*** Task data

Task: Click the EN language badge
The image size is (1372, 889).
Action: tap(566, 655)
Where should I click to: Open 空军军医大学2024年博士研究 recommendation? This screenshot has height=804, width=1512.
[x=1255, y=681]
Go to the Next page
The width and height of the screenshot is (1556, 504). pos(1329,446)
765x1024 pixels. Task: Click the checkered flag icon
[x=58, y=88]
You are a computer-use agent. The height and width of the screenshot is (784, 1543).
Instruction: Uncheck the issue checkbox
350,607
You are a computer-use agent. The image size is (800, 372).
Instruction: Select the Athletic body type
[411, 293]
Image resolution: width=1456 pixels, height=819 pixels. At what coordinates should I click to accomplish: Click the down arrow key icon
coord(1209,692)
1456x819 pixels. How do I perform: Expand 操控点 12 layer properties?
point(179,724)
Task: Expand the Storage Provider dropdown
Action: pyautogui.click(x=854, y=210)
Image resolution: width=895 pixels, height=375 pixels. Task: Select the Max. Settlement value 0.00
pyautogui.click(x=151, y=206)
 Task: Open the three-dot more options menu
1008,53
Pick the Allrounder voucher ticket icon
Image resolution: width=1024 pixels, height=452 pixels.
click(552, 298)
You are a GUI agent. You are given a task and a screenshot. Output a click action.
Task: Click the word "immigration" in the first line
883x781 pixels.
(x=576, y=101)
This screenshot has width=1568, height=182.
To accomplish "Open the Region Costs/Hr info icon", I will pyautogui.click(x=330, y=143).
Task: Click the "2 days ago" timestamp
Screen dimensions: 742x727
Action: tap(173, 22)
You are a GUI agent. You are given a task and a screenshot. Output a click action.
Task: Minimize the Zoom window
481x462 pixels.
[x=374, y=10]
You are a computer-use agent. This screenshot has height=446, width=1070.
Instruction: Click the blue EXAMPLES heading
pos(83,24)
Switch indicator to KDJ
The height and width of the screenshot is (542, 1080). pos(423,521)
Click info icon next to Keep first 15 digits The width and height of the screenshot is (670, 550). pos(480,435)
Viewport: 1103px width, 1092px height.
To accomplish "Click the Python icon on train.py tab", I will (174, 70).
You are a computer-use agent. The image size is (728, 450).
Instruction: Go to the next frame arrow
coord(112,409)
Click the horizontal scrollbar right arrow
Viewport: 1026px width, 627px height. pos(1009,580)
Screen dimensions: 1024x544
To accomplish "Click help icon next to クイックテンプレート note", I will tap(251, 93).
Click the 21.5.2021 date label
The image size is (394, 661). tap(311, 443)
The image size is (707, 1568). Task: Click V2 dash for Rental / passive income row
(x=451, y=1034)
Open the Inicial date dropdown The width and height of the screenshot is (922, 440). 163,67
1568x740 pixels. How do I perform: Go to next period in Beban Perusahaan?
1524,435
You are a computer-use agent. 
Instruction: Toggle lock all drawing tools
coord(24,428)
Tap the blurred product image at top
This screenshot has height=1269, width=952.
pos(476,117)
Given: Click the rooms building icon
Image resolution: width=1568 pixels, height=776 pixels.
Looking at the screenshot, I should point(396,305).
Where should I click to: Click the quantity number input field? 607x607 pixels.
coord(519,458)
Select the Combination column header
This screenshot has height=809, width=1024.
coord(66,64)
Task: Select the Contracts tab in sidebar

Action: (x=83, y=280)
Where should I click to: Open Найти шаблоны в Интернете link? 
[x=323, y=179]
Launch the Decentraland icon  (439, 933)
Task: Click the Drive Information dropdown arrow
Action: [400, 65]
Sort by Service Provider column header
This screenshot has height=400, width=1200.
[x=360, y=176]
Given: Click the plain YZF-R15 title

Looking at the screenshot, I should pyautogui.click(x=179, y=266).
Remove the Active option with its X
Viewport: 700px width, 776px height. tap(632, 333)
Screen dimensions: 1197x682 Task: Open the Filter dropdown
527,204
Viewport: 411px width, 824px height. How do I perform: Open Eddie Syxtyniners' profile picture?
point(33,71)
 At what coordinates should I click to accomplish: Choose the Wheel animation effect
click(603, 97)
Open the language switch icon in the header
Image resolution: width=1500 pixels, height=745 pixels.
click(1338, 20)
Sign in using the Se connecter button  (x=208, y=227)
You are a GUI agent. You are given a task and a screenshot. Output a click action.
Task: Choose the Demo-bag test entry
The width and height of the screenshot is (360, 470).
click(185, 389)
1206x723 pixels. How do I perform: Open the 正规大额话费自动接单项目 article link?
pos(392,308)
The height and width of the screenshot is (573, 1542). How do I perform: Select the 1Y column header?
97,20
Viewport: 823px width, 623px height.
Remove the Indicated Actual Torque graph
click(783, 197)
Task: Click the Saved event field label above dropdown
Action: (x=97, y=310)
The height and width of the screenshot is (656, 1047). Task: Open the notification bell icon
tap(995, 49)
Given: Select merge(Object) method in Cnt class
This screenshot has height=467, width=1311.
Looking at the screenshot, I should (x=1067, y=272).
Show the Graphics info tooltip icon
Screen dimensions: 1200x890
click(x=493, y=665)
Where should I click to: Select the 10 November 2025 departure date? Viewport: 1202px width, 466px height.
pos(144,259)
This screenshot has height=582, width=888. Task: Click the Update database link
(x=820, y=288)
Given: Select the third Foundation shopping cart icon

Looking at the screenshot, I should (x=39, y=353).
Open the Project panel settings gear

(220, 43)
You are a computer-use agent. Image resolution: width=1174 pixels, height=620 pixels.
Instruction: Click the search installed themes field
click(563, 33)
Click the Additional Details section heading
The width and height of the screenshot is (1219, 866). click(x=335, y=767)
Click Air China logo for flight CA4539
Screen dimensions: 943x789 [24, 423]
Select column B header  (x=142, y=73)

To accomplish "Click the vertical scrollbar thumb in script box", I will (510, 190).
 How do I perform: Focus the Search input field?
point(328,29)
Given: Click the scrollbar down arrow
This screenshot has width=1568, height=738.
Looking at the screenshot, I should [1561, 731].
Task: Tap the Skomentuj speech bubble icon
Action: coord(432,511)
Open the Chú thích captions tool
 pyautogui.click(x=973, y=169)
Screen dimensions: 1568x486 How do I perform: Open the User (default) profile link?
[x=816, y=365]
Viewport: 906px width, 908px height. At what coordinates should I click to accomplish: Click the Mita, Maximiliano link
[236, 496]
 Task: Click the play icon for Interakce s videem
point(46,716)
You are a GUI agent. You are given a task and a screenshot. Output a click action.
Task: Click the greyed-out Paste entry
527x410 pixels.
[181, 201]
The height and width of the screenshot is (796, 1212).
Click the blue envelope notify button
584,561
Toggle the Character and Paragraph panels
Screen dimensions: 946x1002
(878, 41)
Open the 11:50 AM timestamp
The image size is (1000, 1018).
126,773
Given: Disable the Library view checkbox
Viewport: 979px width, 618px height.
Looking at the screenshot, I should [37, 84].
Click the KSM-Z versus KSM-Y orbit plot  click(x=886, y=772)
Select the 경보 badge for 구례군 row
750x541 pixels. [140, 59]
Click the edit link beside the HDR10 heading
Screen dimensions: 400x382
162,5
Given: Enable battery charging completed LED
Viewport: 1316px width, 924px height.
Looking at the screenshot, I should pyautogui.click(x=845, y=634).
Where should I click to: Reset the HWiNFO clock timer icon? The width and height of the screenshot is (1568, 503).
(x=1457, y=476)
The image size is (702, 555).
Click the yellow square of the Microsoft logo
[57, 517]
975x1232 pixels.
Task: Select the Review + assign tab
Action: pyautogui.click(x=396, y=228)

******

# Your assignment
Go line by line through the material and count the lines holding the word "entry". State only the total.

# Completed exercise
2